(WRITTEN REQUEST): Go through the rows below and copy out each one that contains the string "screenshot", counting a match only when the case is the same.

□ □ □ □ □ □ □

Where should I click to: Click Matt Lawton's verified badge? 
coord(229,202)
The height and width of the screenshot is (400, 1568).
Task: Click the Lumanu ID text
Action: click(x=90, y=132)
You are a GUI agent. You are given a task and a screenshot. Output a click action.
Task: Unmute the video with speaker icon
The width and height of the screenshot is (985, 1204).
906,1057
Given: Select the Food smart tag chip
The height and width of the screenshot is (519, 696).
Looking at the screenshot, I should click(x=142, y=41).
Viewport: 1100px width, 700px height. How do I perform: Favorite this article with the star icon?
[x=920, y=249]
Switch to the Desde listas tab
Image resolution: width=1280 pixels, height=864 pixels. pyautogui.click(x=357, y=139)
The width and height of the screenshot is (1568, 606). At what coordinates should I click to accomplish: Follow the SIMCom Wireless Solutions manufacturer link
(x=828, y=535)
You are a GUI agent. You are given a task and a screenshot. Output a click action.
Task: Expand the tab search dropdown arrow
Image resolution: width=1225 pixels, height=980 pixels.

□ □ □ □ □ □ □

(RESPONSE TO THE EXERCISE):
The height and width of the screenshot is (400, 1568).
You are a GUI agent. You are given a task and a screenshot. Output a click action.
The width and height of the screenshot is (985, 1204).
The height and width of the screenshot is (519, 696).
Looking at the screenshot, I should click(x=142, y=41).
The width and height of the screenshot is (1568, 606). At what coordinates should I click to accomplish: Follow the SIMCom Wireless Solutions manufacturer link
You are a GUI agent. You are given a task and a screenshot. Output a click action.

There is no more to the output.